O Presidente da República, José Maria Neves, afirmou, na abertura do Encontro Internacional sobre a Crioulidade Atlântica, que a Crioulidade deve ser entendida simultaneamente como memória e projeto de futuro, propondo-a como caminho para o diálogo entre povos, a construção da paz e a promoção de um mundo mais justo e humano, ao mesmo tempo que defendeu a valorização das línguas crioulas como património vivo, portador de identidade, conhecimento e diversidade, essencial para compreender o passado e projetar novas formas de convivência no contexto global contemporâneo.

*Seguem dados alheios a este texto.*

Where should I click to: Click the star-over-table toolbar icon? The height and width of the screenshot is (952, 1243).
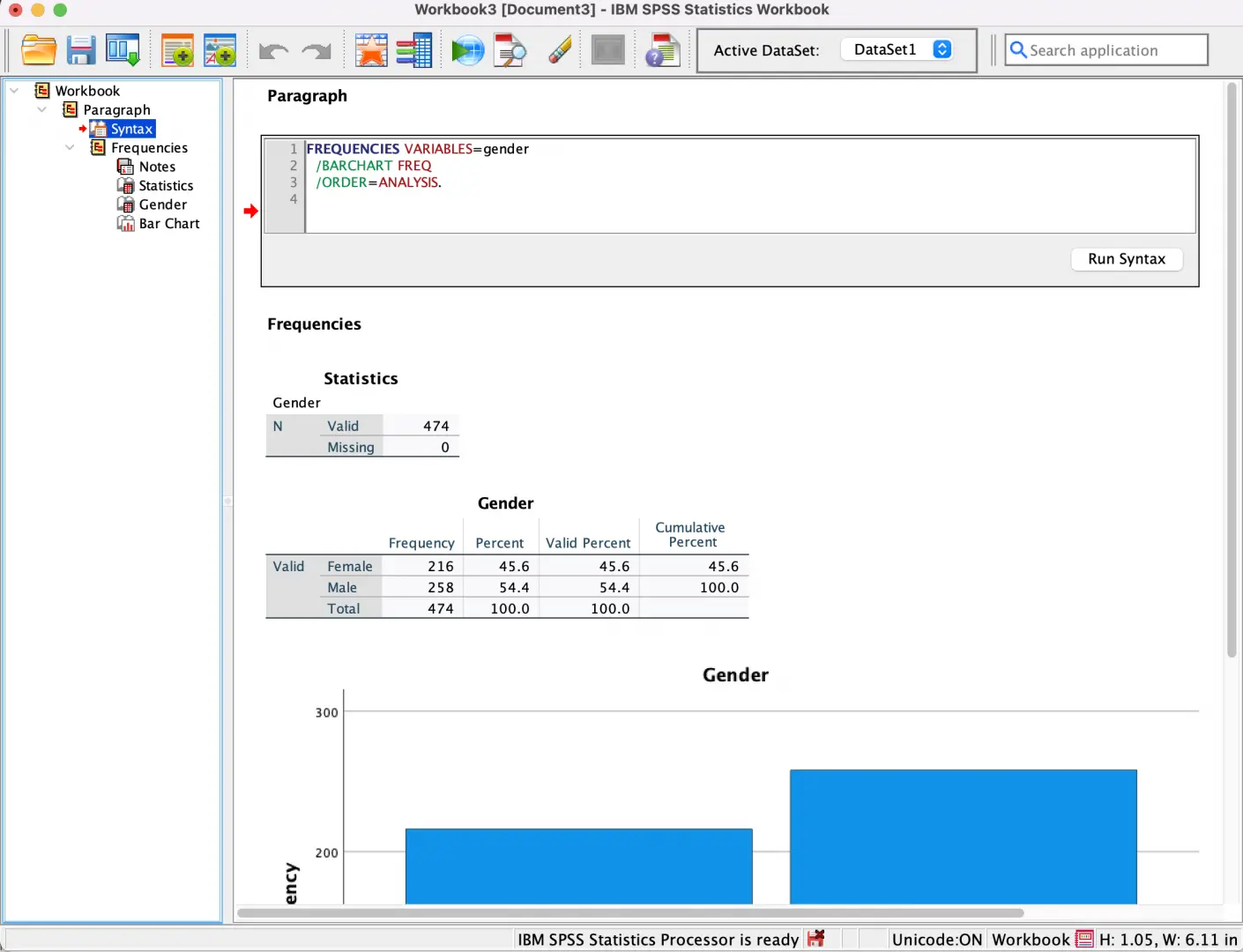371,50
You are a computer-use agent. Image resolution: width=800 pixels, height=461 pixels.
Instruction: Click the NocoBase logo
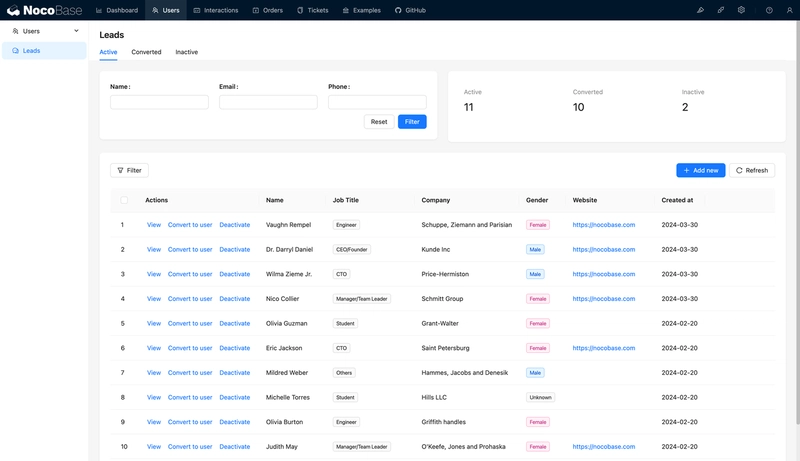pos(44,10)
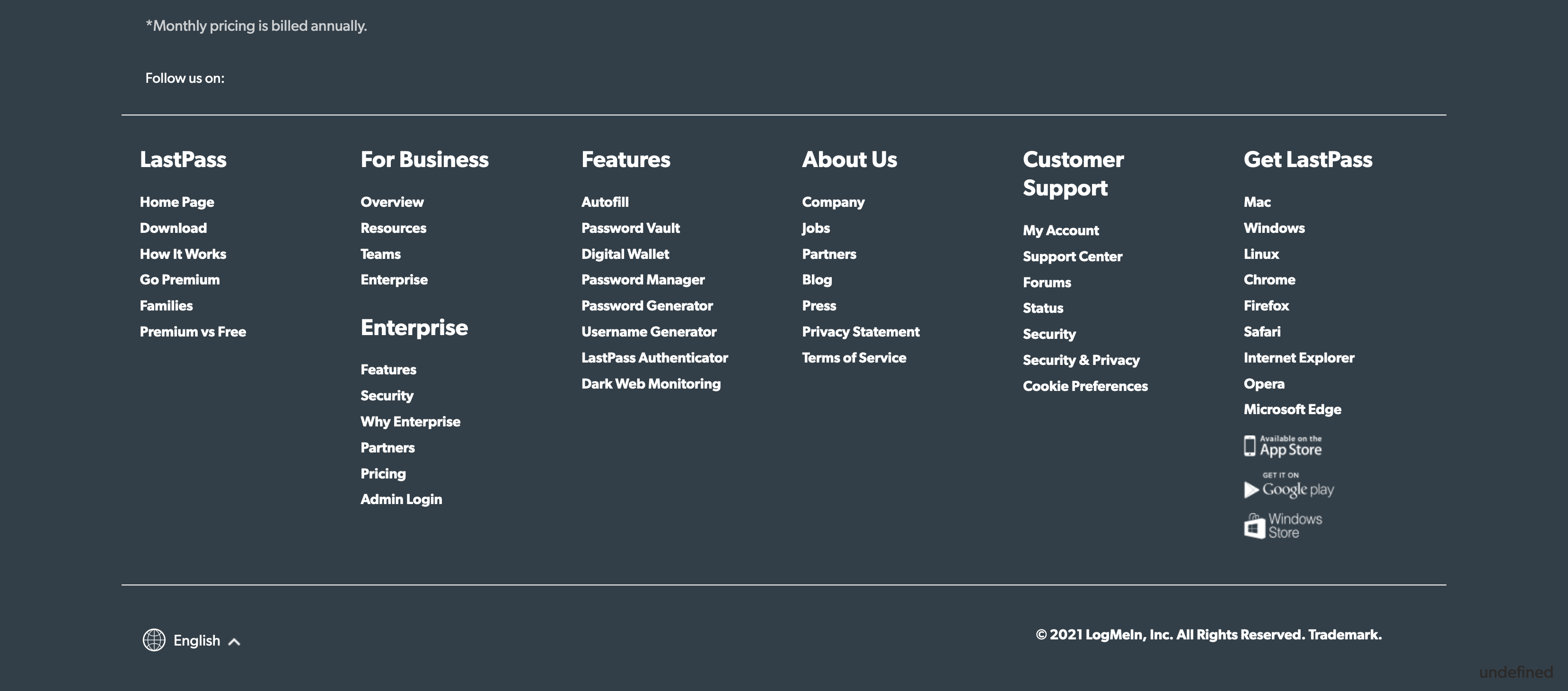Open Why Enterprise page
The height and width of the screenshot is (691, 1568).
[410, 421]
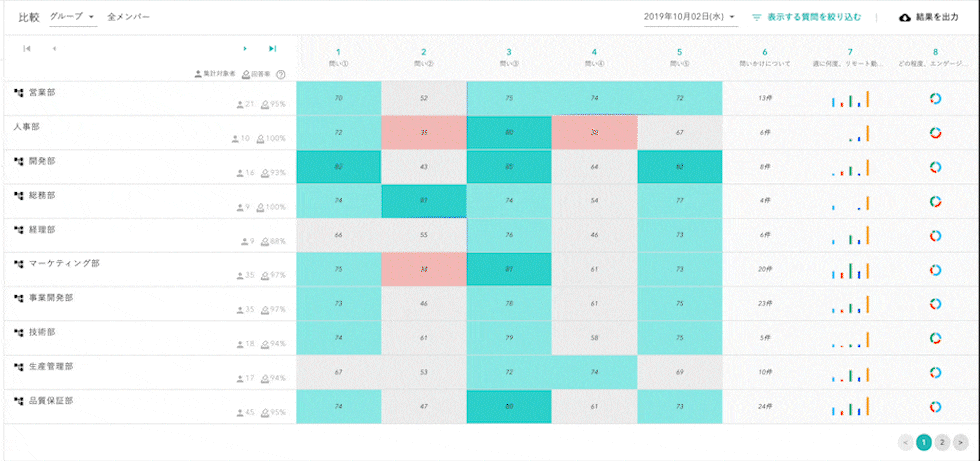980x461 pixels.
Task: Click the filter lines icon
Action: [757, 17]
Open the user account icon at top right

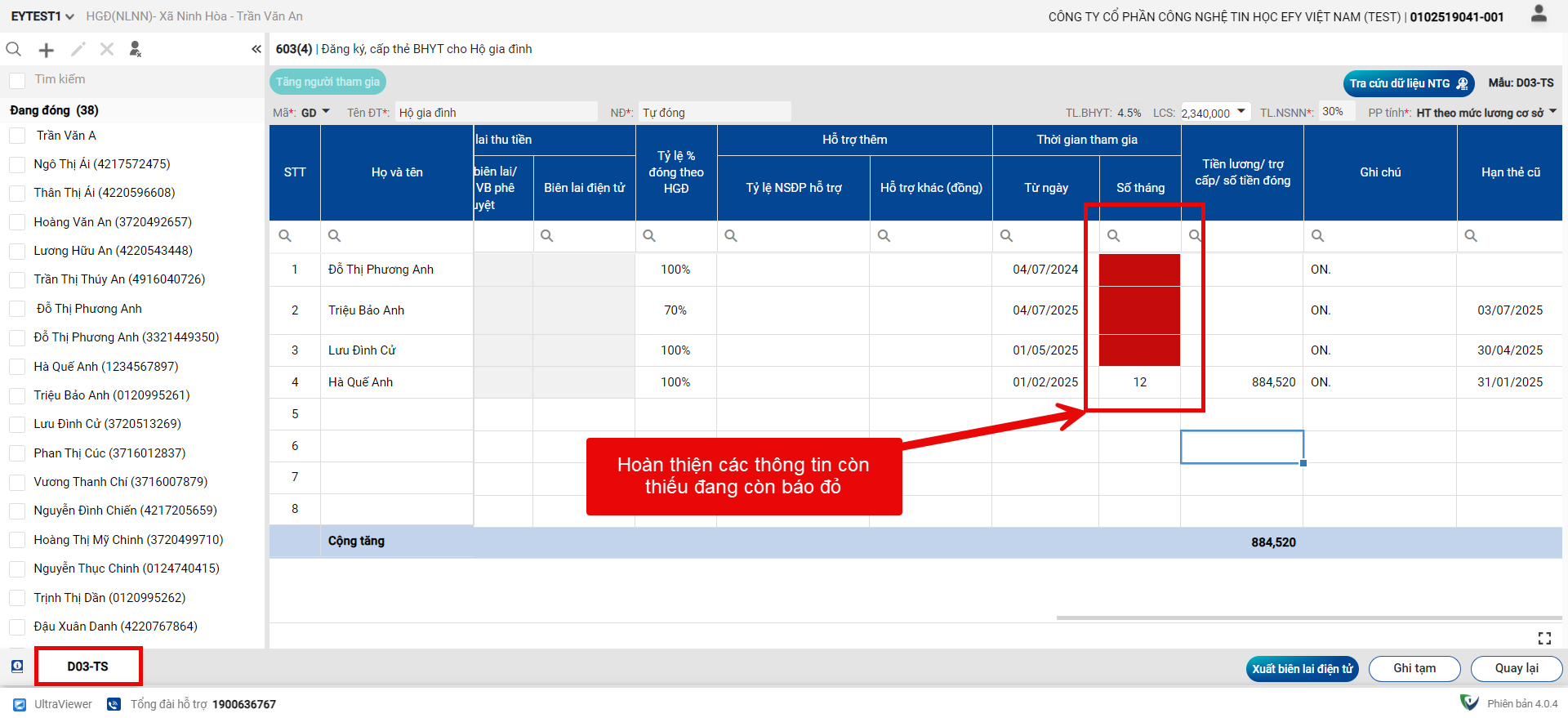click(1539, 14)
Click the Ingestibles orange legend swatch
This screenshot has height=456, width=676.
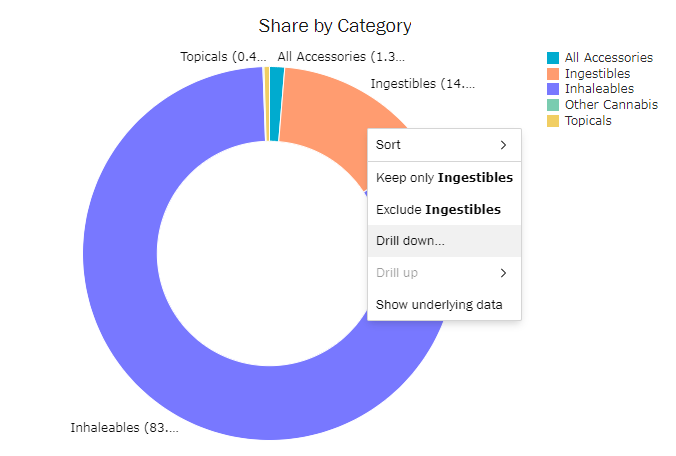click(x=553, y=74)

Na sua intervenção, o Chefe de Estado destacou que o Encontro constitui um “reencontro” entre povos, culturas e diásporas ligados por uma história comum no espaço atlântico, sublinhando a capacidade da Crioulidade de transformar adversidades em formas de convivência, criação cultural e pertença coletiva.
Num mundo marcado por crises e incertezas, apelou à promoção de valores como o diálogo, a paz, a tolerância e a cooperação, apontando a Crioulidade como referência para a construção de um futuro mais humano e inclusivo.
O Presidente destacou também o papel central das línguas crioulas, enquanto património vivo que encerra memórias, saberes e formas singulares de ver o mundo, defendendo a sua valorização e transmissão às novas gerações como condição para preservar a diversidade da experiência humana.
José Maria Neves reafirmou ainda o contributo de Cabo Verde como espaço simbólico desta experiência atlântica, comprometido com a promoção da memória, da diversidade cultural e do diálogo entre povos.